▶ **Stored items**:
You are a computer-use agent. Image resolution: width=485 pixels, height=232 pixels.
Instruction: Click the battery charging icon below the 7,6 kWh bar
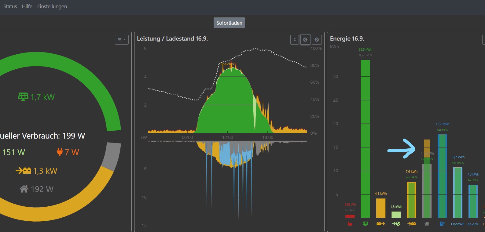pyautogui.click(x=411, y=224)
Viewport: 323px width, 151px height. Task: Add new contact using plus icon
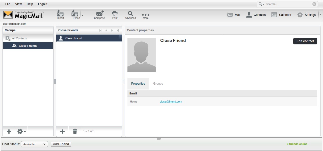pos(62,132)
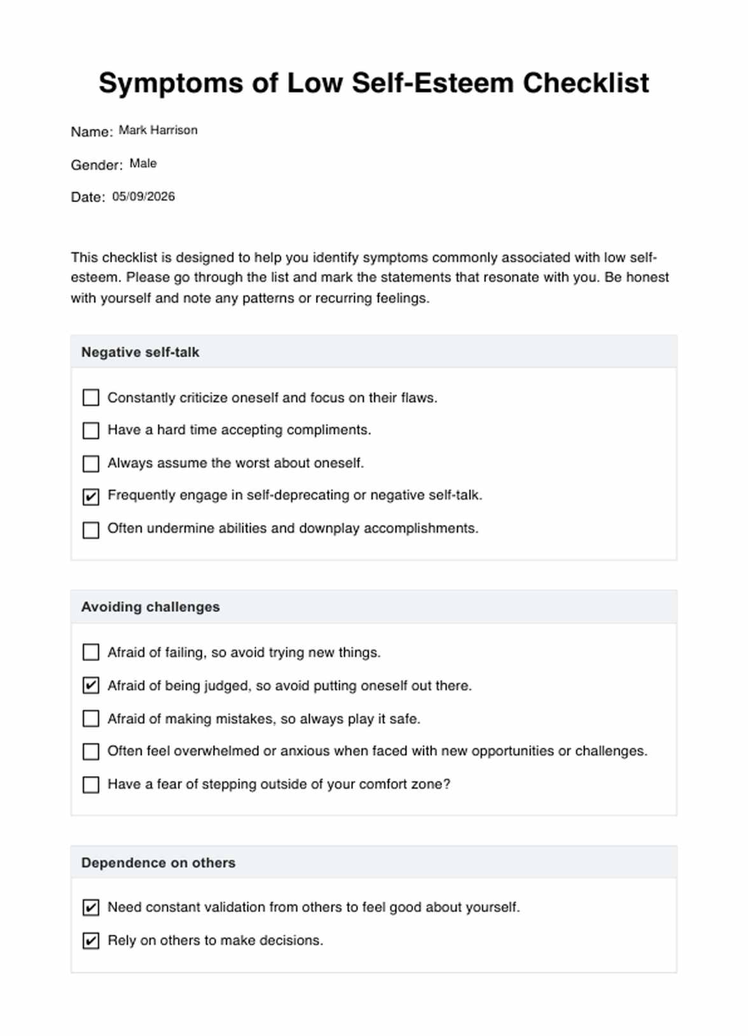
Task: Click the Gender field showing 'Male'
Action: 143,163
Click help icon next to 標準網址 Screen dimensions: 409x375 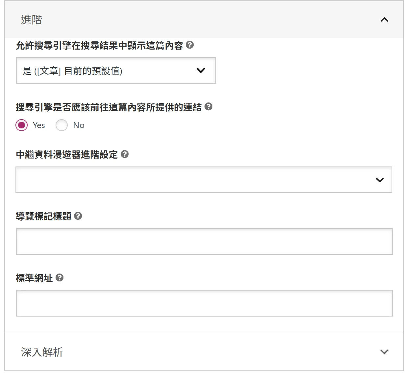pos(60,278)
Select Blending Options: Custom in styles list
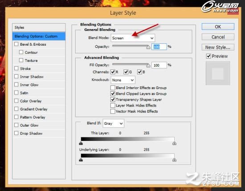 click(x=39, y=36)
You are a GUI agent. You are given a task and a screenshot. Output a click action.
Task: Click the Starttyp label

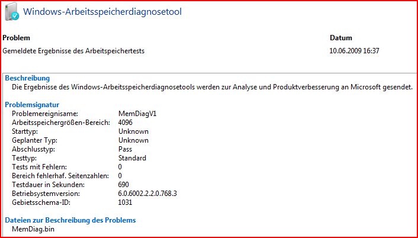25,131
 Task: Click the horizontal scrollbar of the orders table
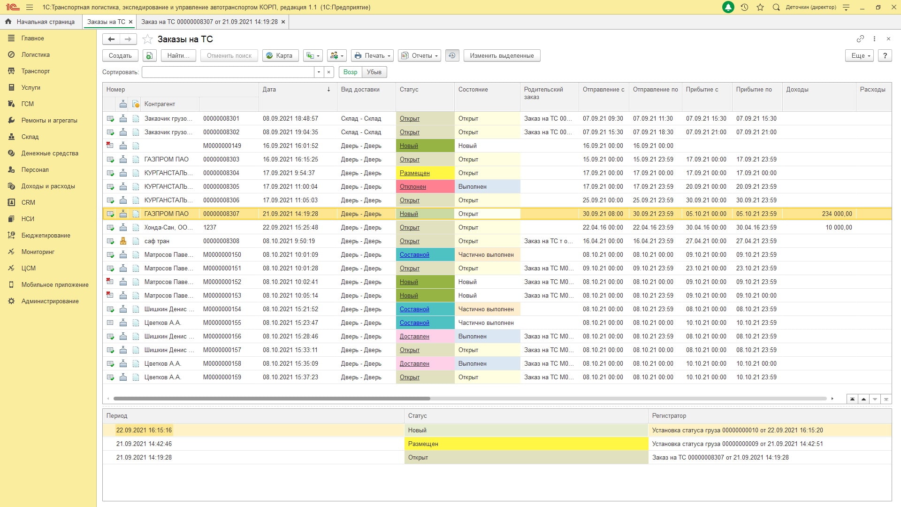(x=272, y=399)
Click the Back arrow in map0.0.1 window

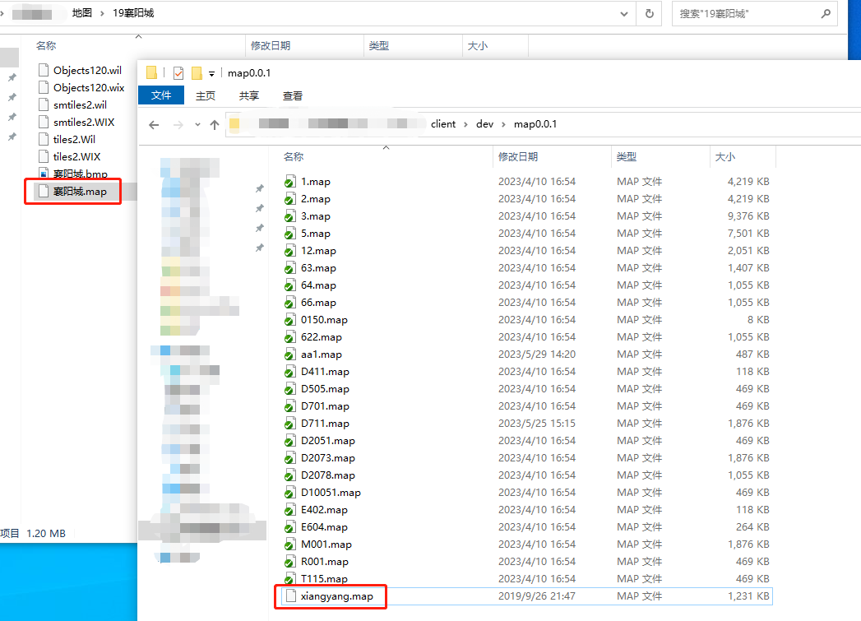(x=154, y=124)
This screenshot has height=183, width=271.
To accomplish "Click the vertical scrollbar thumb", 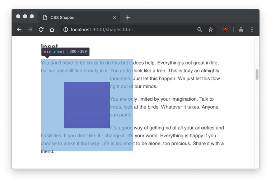I will tap(257, 74).
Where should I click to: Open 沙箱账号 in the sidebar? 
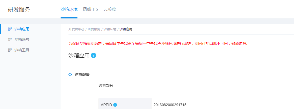(x=22, y=39)
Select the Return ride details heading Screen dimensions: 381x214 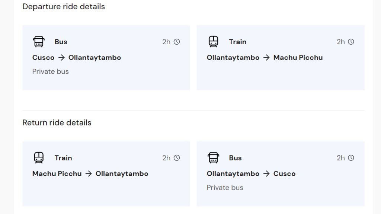pyautogui.click(x=57, y=123)
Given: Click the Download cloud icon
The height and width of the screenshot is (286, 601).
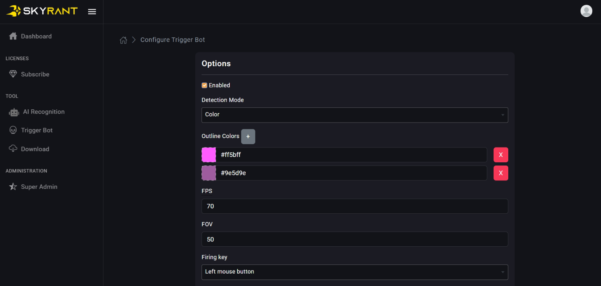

▶ **WHAT TO WORK ON**:
Copy out every line of the data that includes "agent".

▶ **RESULT**:
You are a computer-use agent. Image resolution: width=485 pixels, height=232 pixels.
You are a GUI agent. You are given a task and a screenshot. Output a click action.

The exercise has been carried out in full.